WHAT YOU HAVE TO DO: Pick each line containing the word "value" out of the data below.
^^^^^^^^^^^^^^^^
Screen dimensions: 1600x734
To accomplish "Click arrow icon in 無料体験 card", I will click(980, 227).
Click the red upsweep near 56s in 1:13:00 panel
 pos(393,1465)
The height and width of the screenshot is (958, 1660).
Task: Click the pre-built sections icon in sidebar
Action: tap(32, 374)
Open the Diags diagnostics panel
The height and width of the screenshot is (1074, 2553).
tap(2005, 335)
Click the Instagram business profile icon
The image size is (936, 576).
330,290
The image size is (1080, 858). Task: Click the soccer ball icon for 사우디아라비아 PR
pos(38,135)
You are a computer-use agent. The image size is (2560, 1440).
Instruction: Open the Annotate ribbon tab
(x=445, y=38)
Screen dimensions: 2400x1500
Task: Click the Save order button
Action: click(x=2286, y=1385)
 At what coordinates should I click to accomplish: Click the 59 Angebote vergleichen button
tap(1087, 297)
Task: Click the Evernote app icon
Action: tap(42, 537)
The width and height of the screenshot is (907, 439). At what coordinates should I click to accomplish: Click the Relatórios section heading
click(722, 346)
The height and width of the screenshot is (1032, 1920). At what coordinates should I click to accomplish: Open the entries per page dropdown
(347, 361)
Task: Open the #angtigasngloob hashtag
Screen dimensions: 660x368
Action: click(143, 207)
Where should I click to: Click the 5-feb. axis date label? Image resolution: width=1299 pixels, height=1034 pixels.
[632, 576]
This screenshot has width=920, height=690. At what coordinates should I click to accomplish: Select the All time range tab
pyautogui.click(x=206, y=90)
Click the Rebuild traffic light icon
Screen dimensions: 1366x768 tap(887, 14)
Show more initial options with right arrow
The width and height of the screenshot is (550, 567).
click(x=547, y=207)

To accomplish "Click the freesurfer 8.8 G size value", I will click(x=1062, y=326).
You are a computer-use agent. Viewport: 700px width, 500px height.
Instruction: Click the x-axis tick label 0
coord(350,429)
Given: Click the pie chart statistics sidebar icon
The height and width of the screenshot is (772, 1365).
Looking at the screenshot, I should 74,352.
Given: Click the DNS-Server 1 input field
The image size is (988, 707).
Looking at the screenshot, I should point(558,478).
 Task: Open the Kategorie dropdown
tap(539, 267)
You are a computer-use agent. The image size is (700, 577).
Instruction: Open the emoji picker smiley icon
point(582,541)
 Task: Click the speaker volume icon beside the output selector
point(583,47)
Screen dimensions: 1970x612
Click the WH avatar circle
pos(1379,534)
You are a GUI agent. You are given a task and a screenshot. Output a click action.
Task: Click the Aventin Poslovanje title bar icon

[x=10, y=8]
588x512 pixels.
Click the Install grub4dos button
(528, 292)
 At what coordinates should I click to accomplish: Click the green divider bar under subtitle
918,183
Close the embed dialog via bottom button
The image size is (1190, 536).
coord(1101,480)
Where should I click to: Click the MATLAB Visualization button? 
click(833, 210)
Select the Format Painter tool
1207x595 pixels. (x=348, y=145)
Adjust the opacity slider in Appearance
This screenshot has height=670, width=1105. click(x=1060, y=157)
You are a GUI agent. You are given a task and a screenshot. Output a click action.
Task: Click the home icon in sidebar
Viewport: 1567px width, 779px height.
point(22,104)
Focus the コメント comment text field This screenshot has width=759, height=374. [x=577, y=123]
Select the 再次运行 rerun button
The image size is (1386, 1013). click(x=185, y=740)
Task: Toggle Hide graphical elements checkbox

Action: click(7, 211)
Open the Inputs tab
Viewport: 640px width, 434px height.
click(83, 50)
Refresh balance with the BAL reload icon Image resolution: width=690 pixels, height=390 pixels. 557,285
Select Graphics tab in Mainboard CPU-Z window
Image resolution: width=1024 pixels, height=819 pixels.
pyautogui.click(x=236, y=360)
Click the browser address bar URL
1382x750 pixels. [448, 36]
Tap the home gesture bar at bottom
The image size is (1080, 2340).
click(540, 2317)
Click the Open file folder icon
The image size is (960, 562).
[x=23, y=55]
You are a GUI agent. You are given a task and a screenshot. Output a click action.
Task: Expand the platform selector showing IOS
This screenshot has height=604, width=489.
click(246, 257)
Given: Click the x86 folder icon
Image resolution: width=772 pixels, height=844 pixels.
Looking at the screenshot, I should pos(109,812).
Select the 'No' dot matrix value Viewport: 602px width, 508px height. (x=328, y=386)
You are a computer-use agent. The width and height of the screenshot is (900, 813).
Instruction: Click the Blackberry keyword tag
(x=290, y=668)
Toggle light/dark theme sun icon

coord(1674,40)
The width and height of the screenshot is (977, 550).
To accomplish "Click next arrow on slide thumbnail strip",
^^^^^^^^^^^^^^^^
ANSWER TO THE PROBLEM:
To accomplish "Click the freesurfer 8.8 G size value", I will click(x=1062, y=326).
Select the 'No' dot matrix value Viewport: 602px width, 508px height. (x=328, y=386)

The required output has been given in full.